Every record below, from the first line to the last, is to be set down again exactly.
---------------
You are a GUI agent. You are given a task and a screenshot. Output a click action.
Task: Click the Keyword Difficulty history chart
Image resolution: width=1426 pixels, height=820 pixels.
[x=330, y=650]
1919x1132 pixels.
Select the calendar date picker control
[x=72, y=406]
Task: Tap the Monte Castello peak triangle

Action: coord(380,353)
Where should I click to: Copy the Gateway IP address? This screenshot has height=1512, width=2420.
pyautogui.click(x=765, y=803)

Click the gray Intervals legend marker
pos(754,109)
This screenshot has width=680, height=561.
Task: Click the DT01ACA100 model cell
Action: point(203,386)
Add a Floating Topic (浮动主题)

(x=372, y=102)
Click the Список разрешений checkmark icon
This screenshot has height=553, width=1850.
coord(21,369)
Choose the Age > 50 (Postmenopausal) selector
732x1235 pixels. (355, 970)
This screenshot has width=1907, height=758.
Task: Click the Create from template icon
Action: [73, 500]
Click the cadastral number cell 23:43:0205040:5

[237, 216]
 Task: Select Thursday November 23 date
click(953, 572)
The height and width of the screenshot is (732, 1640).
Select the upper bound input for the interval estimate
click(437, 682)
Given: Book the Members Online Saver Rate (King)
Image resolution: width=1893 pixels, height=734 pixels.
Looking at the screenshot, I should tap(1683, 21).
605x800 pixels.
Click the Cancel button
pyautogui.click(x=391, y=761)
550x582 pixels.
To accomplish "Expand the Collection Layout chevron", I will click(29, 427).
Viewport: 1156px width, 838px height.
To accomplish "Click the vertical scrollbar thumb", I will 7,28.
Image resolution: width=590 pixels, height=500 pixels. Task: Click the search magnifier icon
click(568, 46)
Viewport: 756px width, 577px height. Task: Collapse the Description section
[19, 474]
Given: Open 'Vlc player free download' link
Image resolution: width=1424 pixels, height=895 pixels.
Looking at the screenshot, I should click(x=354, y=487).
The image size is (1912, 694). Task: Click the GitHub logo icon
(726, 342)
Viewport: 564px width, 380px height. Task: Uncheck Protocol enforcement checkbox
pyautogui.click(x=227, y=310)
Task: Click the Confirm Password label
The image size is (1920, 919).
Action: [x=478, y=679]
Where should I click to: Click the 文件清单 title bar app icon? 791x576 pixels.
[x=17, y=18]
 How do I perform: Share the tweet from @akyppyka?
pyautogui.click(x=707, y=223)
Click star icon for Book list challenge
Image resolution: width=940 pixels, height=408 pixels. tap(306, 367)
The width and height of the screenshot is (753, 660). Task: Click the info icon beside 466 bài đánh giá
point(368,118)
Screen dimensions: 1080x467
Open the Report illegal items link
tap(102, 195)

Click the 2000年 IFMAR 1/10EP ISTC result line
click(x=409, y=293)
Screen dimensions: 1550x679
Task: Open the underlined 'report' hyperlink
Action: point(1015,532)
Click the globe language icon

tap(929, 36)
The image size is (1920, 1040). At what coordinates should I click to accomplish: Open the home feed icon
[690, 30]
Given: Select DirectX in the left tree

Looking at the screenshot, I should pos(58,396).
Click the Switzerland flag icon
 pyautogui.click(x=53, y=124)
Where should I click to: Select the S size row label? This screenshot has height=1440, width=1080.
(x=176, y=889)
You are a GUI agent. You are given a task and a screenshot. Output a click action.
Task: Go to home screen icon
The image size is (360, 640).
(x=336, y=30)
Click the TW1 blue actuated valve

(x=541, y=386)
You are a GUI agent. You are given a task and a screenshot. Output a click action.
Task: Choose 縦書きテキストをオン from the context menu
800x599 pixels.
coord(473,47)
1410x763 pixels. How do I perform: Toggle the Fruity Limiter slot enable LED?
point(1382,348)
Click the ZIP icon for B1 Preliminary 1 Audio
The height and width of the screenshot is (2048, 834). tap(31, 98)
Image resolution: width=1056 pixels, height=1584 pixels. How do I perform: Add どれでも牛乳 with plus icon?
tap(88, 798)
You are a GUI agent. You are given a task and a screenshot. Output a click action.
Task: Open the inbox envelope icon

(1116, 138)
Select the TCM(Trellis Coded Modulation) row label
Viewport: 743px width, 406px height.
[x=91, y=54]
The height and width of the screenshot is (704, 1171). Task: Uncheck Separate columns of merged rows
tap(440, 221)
---------------
▶ REPLY
You are a GUI agent. You are given a task and a screenshot. Output a click action.
Task: Click the Keyword Difficulty history chart
Image resolution: width=1426 pixels, height=820 pixels.
[x=330, y=650]
1919x1132 pixels.
Select the calendar date picker control
[x=72, y=406]
Task: Tap the Monte Castello peak triangle

Action: coord(380,353)
Where should I click to: Copy the Gateway IP address? This screenshot has height=1512, width=2420.
pyautogui.click(x=765, y=803)

Click the gray Intervals legend marker
pos(754,109)
This screenshot has width=680, height=561.
Task: Click the DT01ACA100 model cell
Action: point(203,386)
Add a Floating Topic (浮动主题)

(x=372, y=102)
Click the Список разрешений checkmark icon
This screenshot has height=553, width=1850.
coord(21,369)
Choose the Age > 50 (Postmenopausal) selector
732x1235 pixels. (355, 970)
This screenshot has width=1907, height=758.
Task: Click the Create from template icon
Action: [73, 500]
Click the cadastral number cell 23:43:0205040:5

[237, 216]
 Task: Select Thursday November 23 date
click(953, 572)
The height and width of the screenshot is (732, 1640).
Select the upper bound input for the interval estimate
click(437, 682)
Given: Book the Members Online Saver Rate (King)
Image resolution: width=1893 pixels, height=734 pixels.
Looking at the screenshot, I should tap(1683, 21).
605x800 pixels.
Click the Cancel button
pyautogui.click(x=391, y=761)
550x582 pixels.
To accomplish "Expand the Collection Layout chevron", I will click(29, 427).
Viewport: 1156px width, 838px height.
To accomplish "Click the vertical scrollbar thumb", I will 7,28.
Image resolution: width=590 pixels, height=500 pixels. Task: Click the search magnifier icon
click(568, 46)
Viewport: 756px width, 577px height. Task: Collapse the Description section
[19, 474]
Given: Open 'Vlc player free download' link
Image resolution: width=1424 pixels, height=895 pixels.
Looking at the screenshot, I should click(x=354, y=487).
The image size is (1912, 694). Task: Click the GitHub logo icon
(726, 342)
Viewport: 564px width, 380px height. Task: Uncheck Protocol enforcement checkbox
pyautogui.click(x=227, y=310)
Task: Click the Confirm Password label
The image size is (1920, 919).
Action: [x=478, y=679]
Where should I click to: Click the 文件清单 title bar app icon? 791x576 pixels.
[x=17, y=18]
 How do I perform: Share the tweet from @akyppyka?
pyautogui.click(x=707, y=223)
Click star icon for Book list challenge
Image resolution: width=940 pixels, height=408 pixels. tap(306, 367)
The width and height of the screenshot is (753, 660). Task: Click the info icon beside 466 bài đánh giá
point(368,118)
Screen dimensions: 1080x467
Open the Report illegal items link
tap(102, 195)

Click the 2000年 IFMAR 1/10EP ISTC result line
click(x=409, y=293)
Screen dimensions: 1550x679
Task: Open the underlined 'report' hyperlink
Action: point(1015,532)
Click the globe language icon

tap(929, 36)
The image size is (1920, 1040). At what coordinates should I click to accomplish: Open the home feed icon
[690, 30]
Given: Select DirectX in the left tree

Looking at the screenshot, I should pos(58,396).
Click the Switzerland flag icon
 pyautogui.click(x=53, y=124)
Where should I click to: Select the S size row label? This screenshot has height=1440, width=1080.
(x=176, y=889)
You are a GUI agent. You are given a task and a screenshot. Output a click action.
Task: Go to home screen icon
The image size is (360, 640).
(x=336, y=30)
Click the TW1 blue actuated valve

(x=541, y=386)
You are a GUI agent. You are given a task and a screenshot. Output a click action.
Task: Choose 縦書きテキストをオン from the context menu
800x599 pixels.
coord(473,47)
1410x763 pixels. How do I perform: Toggle the Fruity Limiter slot enable LED?
point(1382,348)
Click the ZIP icon for B1 Preliminary 1 Audio
The height and width of the screenshot is (2048, 834). tap(31, 98)
Image resolution: width=1056 pixels, height=1584 pixels. How do I perform: Add どれでも牛乳 with plus icon?
tap(88, 798)
You are a GUI agent. You are given a task and a screenshot. Output a click action.
Task: Open the inbox envelope icon

(1116, 138)
Select the TCM(Trellis Coded Modulation) row label
Viewport: 743px width, 406px height.
[x=91, y=54]
The height and width of the screenshot is (704, 1171). Task: Uncheck Separate columns of merged rows
tap(440, 221)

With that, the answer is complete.